• [EXERCISE GOAL]: Each entry below is to be given again word for word, with no pictures.

Source data:
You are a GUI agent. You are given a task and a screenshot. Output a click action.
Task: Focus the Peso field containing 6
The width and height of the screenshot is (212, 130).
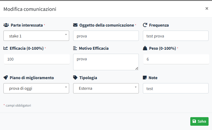(175, 59)
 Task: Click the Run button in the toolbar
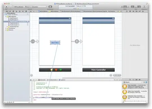coord(6,7)
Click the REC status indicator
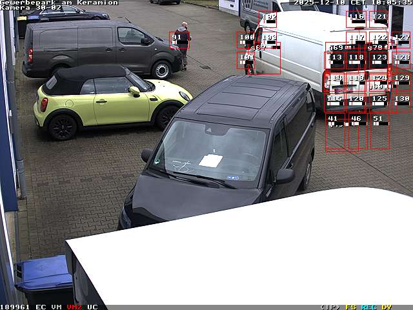Image resolution: width=413 pixels, height=310 pixels. [x=368, y=307]
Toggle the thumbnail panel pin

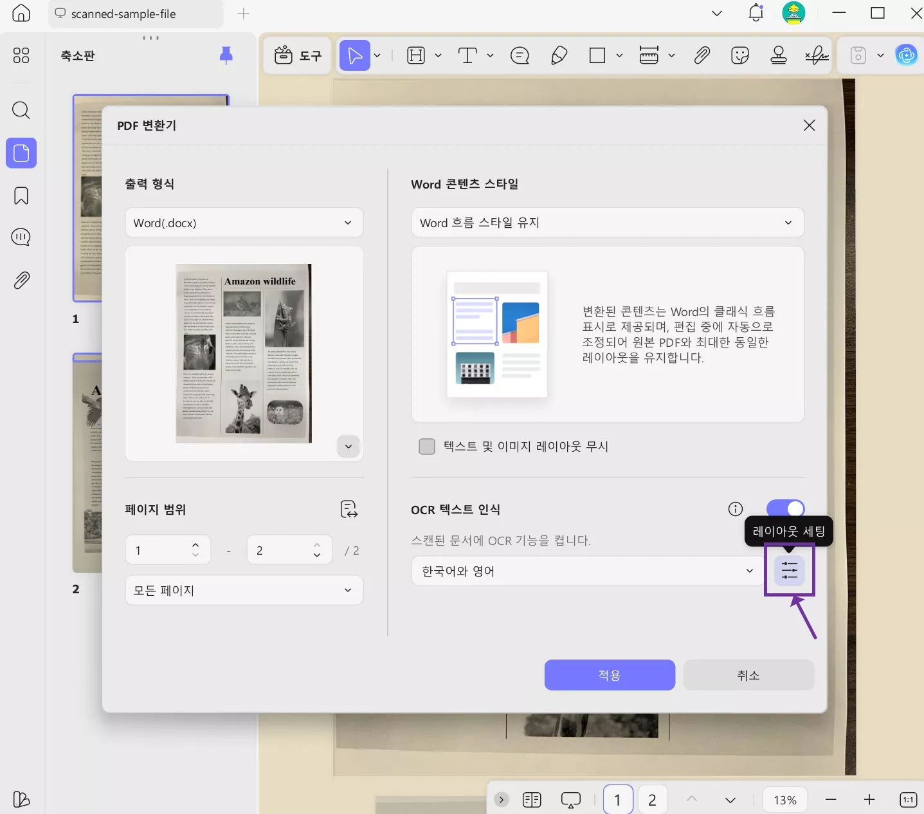tap(226, 56)
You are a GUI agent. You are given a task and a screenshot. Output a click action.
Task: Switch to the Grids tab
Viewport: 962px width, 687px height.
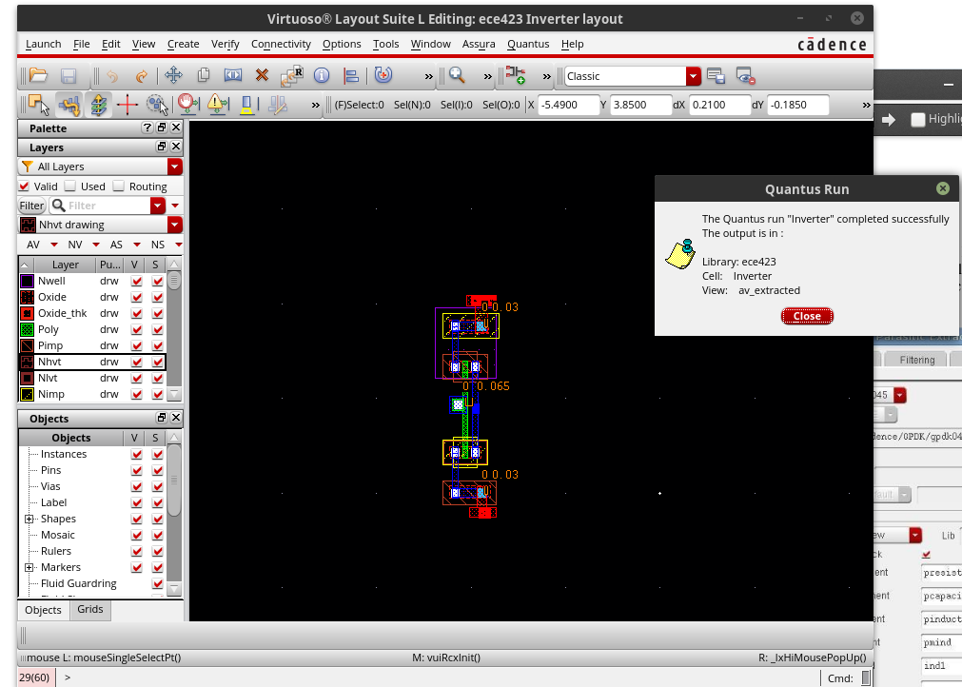89,609
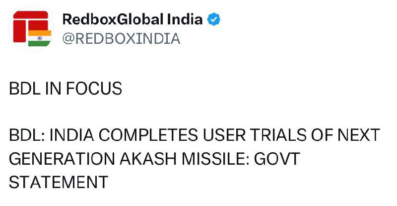Click the "BDL IN FOCUS" line
The height and width of the screenshot is (206, 397).
66,89
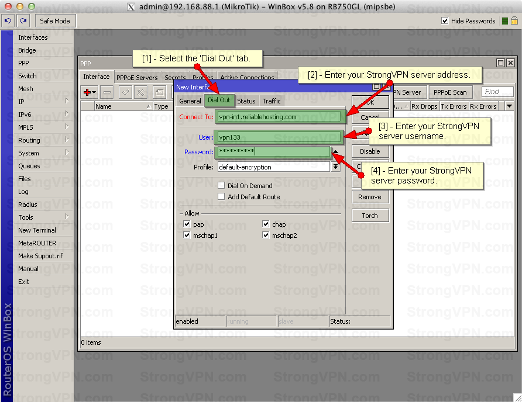
Task: Collapse the Password field with the up arrow
Action: 336,152
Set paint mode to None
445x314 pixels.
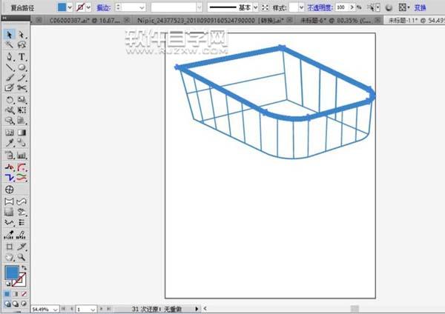24,293
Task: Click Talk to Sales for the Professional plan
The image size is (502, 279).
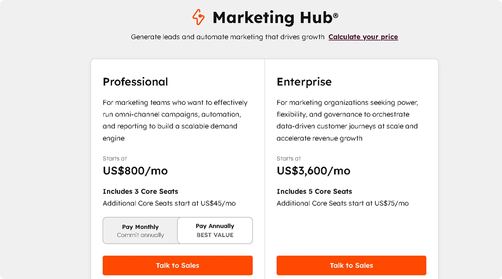Action: 178,265
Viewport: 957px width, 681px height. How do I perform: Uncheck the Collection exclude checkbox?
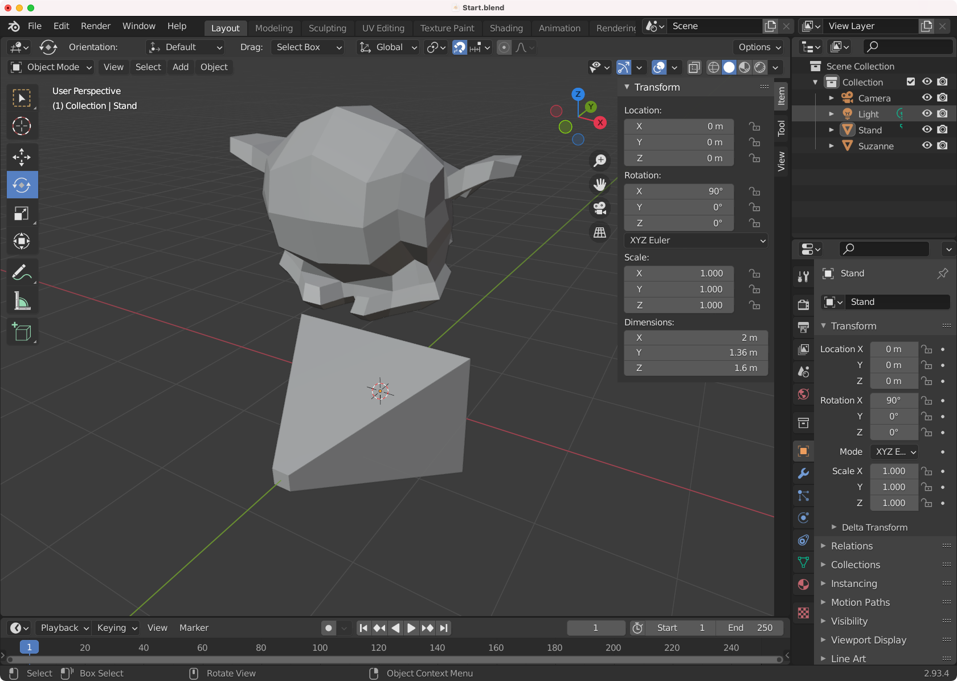point(911,82)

• [RESULT FOR THIS TASK]:
You are a GUI agent. You are given a task and a screenshot. Output a click action.
Task: Focus the Peso field containing 6
The width and height of the screenshot is (212, 130).
(175, 59)
 Task: Click the Run button in the toolbar
coord(6,7)
Click the REC status indicator
Image resolution: width=413 pixels, height=310 pixels. [x=368, y=307]
Toggle the thumbnail panel pin

tap(226, 56)
You are a GUI agent. You are given a task and a screenshot. Output a click action.
Task: Switch to the Grids tab
Viewport: 962px width, 687px height.
89,609
Click the "BDL IN FOCUS" line
The height and width of the screenshot is (206, 397).
66,89
Task: Collapse the Password field with the up arrow
Action: 336,152
Set paint mode to None
445x314 pixels.
24,293
Task: Click Talk to Sales for the Professional plan
The image size is (502, 279).
Action: 178,265
Viewport: 957px width, 681px height. How do I perform: Uncheck the Collection exclude checkbox?
point(911,82)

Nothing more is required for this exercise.